Derek and Anna Brown on the boardwalk outside their Arrowtown house in 2019. Photo: Mountain Scene
Derek and Anna Brown on the boardwalk outside their Arrowtown house in 2019. Photo: Mountain Scene
A three-year battle has come to a close with a controversial Arrowtown boardwalk being dismantled.

Advance Terrace resident Derek Brown said he and his wife, Anna, are $20,000 poorer for the experience, but hearing Queenstown’s council acknowledge the boardwalk, which connected the Arrowfields subdivision with their street, was unconsented, was a good but personally expensive result.

Work to dismantle the boardwalk, which pressed against their boundary, started about three weeks ago.

Mr Brown said the process not only cost him a lot of money, but revealed the arrogance of council, which has now back-tracked on a previous statement that said the boardwalk was consented and has shifted the blame on to the developer.

"Even though the rules are black and white, council just do what they want," Mr Brown said.

"Basically, they just think ‘we’re going wear them down ... it’s going to cost them too much money, and we’ll win’."

In August, 2017, developer Arrowsouth was given consent for the Arrowfields subdivision on the northeast side of McDonnell Road, which required a public walkway up to Advance Tce.

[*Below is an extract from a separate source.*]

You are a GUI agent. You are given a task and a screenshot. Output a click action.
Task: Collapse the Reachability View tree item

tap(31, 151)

Mr Brown said the original design for the track - a gravel pathway culminating in a short set of steps beside his property - was put in for consent, notified and "everyone was happy with that".

However, in 2019, Mr Brown and several neighbours were appalled to discover a wooden boardwalk over three metres high was being built over the track’s final stretch.

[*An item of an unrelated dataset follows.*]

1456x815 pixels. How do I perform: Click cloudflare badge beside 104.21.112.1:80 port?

"Basically, anyone walking on that would be looking straight into all our bedrooms," Mr Brown said.

"Nobody here knew that [the design] had been changed."

In 2019, former council spokesman Jack Barlow said the minor change was due to "structural construction requirements", and it hadn’t been notified because no changes to the height, scale and scope of the structure meant it fell within the bounds of it’s resource consent.

But Mr Brown, teaming up with two neighbours, disputed that claim, and alleged the structure also breached setback requirements.

He said they approached council for answers, but "they just didn’t want to talk to us".

"So they built it and they just kept fobbing us off."

The trio of residents engaged Queenstown lawyer Graeme Todd and, despite Mr Brown’s neighbours eventually bowing out, he went on to hire a planner to report on the structure’s non-compliance with the district plan.

It wasn’t until Mr Brown delivered the reports to council and announced he was taking them to Environment Court, that council "back-tracked".

A non-notified consent to change "an approved trail design" was granted last year, which meant the boardwalk had to be pulled down, and replaced with a gravel track.

Mr Brown says he and his wife were lucky they could afford to take council on, but acknowledged a lot of people facing similar issues "just have to grin and bear it".

"Why can’t council pay us that back ... it wasn’t even a mistake - they meant to do it and refused point-blank to even talk about it with us."

Despite council’s previous assertion the "minor change" was within the bounds of the original resource consent for the track, a council spokeswoman now states the boardwalk was unconsented - but that it was not a council mistake.